- Siege of Narva: Part of the Russo-Swedish War (1590–1595)
| Date | 31 January – 19 February 1590 |
| Location | Narva |
| Result | Swedish victory |
| Territorial changes | Sweden cedes Ivangorod and Korpore to Russia |

Belligerents
- Sweden: Tsardom of Russia

Commanders and leaders
- Karl Henriksson Horn: Feodor I

Units involved
- Narva garrison: Unknown

Strength
- 400 men: 30,000–100,000

Casualties and losses
- Unknown: Heavy

= Siege of Narva (1590) =

Siege of Narva in 1590

The siege of Narva was an unsuccessful Russian siege of the Swedish controlled city of Narva during the early stages of the Russo-Swedish War (1590–1595).

== Background ==
On 6 January 1590, the Truce of Plussa expired, and Swedish attempts to extend the peace with Russia failed mostly because the Swedish king, John III, made the Swedish demands too big, leading to the Russians getting irritated. Following this, several raids would break out.

Later, a large Russian army under the leadership of Tsar Feodor I of Russia invaded Ingria. The size of this army has been said to have been between 30,000 and 100,000 men strong. Jama fell on 27 January after a Swedish capitulation, resulting in all of western Ingria falling into Russian control, and Feodor would consequently march towards Narva.

Dataset section:
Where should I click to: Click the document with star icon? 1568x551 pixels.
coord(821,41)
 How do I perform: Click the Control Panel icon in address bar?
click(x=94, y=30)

Objective: Reproduce the full text on the 1590 siege of Narva word for word, from its opening line to its final sentence, without any changes.

Final result:
- Siege of Narva: Part of the Russo-Swedish War (1590–1595)
| Date | 31 January – 19 February 1590 |
| Location | Narva |
| Result | Swedish victory |
| Territorial changes | Sweden cedes Ivangorod and Korpore to Russia |

Belligerents
- Sweden: Tsardom of Russia

Commanders and leaders
- Karl Henriksson Horn: Feodor I

Units involved
- Narva garrison: Unknown

Strength
- 400 men: 30,000–100,000

Casualties and losses
- Unknown: Heavy

= Siege of Narva (1590) =

Siege of Narva in 1590

The siege of Narva was an unsuccessful Russian siege of the Swedish controlled city of Narva during the early stages of the Russo-Swedish War (1590–1595).

== Background ==
On 6 January 1590, the Truce of Plussa expired, and Swedish attempts to extend the peace with Russia failed mostly because the Swedish king, John III, made the Swedish demands too big, leading to the Russians getting irritated. Following this, several raids would break out.

Later, a large Russian army under the leadership of Tsar Feodor I of Russia invaded Ingria. The size of this army has been said to have been between 30,000 and 100,000 men strong. Jama fell on 27 January after a Swedish capitulation, resulting in all of western Ingria falling into Russian control, and Feodor would consequently march towards Narva.